▶ [Ejercicios]
- A) En el texto sobre la cuarentena, ¿hasta qué fecha se renueva la vigencia de la fase 3?
- B) Enumera todas las personas que trabajan en la calle o en el mercado mencionadas en el texto sobre la cuarentena.
- C) Según el texto sobre la cuarentena, ¿por qué está cansada la gente de depender del subsidio?

▶ [Texto de la página]
★ ★ ★

La cuarentena y el aislamiento obligatorio, han demostrado ser un instrumento eficiente para luchar contra el virus chino desde un comienzo y por un buen tiempo. Siempre se supo que sólo serviría para frenar la difusión de la pandemia y preparar al sistema para cuando los contagios hicieran eclosión y pusieran a prueba el sistema sanitario. Lo habremos escuchado mil veces.
Pues bien, ese estadío ya llegó, los casos han empezado a desbordar los cauces iniciales y nada parece poder detenerlos, como ocurre generalmente en este tipo de emergencias. Mientras tanto, un país llevado al límite de sus disponibilidades económicas y de paciencia ha empezado a saltar la valla e ir en pos del sustento.
La renovación de la vigencia de la fase 3 hasta el 31 de agosto es, como dicen los redactores de proyectos de ley, de mera forma. Se aceptan sus términos porque es lo políticamente correcto. Pero hemos llegado al punto en que aquella frase acuñada durante el periodo colonial en América, “se acata pero no se cumple”, empieza a tener
una rotunda vigencia.
¿Qué se le puede decir a la yuyera del Mercado 4, al frutero de calle Ultima o al del puesto de “asaditos” de República Argentina y Eusebio Ayala? ¿Qué espere hasta setiembre, que tenga paciencia que ya llegamos? Toda esa gente está cansada de depender de un subsidio que gotea a los sacudones, que no alcanza para nada, y que no restaura la dignidad atropellada de esa mujer o ese hombre acostumbrados a llevar el pan a su mesa sin depender de dádivas ni generosidades estatales?

★ ★ ★

▶ [Material proporcionado]
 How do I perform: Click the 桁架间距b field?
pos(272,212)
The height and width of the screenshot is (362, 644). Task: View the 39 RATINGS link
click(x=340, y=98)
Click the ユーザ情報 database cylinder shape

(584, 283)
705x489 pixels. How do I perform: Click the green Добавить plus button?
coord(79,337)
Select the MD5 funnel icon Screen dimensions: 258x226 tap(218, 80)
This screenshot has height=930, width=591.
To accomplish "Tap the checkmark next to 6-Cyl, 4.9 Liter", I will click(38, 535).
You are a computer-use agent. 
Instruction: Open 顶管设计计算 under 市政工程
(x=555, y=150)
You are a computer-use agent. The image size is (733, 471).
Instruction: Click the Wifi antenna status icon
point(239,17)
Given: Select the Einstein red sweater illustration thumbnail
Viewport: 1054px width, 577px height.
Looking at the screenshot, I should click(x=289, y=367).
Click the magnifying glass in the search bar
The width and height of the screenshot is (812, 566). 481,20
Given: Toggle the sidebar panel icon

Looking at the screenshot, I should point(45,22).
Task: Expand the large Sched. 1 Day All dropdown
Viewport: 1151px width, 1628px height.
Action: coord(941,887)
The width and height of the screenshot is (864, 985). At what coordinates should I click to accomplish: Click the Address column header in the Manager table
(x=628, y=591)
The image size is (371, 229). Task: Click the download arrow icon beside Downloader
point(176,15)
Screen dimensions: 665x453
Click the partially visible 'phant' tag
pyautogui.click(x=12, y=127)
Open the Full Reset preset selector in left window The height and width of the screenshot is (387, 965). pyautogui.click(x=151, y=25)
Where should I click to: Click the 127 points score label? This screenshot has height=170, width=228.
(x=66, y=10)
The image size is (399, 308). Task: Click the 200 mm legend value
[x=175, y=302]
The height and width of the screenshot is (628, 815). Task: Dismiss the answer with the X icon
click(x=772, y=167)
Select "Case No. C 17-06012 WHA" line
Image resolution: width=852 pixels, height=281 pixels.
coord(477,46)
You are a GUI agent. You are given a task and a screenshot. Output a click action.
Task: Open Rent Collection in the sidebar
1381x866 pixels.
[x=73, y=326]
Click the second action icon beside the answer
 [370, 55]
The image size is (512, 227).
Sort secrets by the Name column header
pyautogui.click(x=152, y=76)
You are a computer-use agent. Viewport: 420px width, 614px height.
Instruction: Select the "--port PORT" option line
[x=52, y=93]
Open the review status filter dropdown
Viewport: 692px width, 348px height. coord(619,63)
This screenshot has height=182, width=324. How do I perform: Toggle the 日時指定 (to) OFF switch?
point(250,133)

★ ★ ★

▶ [Tus respuestas]
- A) Hasta el 31 de agosto.

- B)
- La yuyera del Mercado 4
- El frutero de calle Ultima
- El del puesto de "asaditos" de República Argentina y Eusebio Ayala

- C) Porque el subsidio gotea a los sacudones y no alcanza para nada. Además, no restaura la dignidad de quienes están acostumbrados a llevar el pan a su mesa sin depender de dádivas ni generosidades estatales.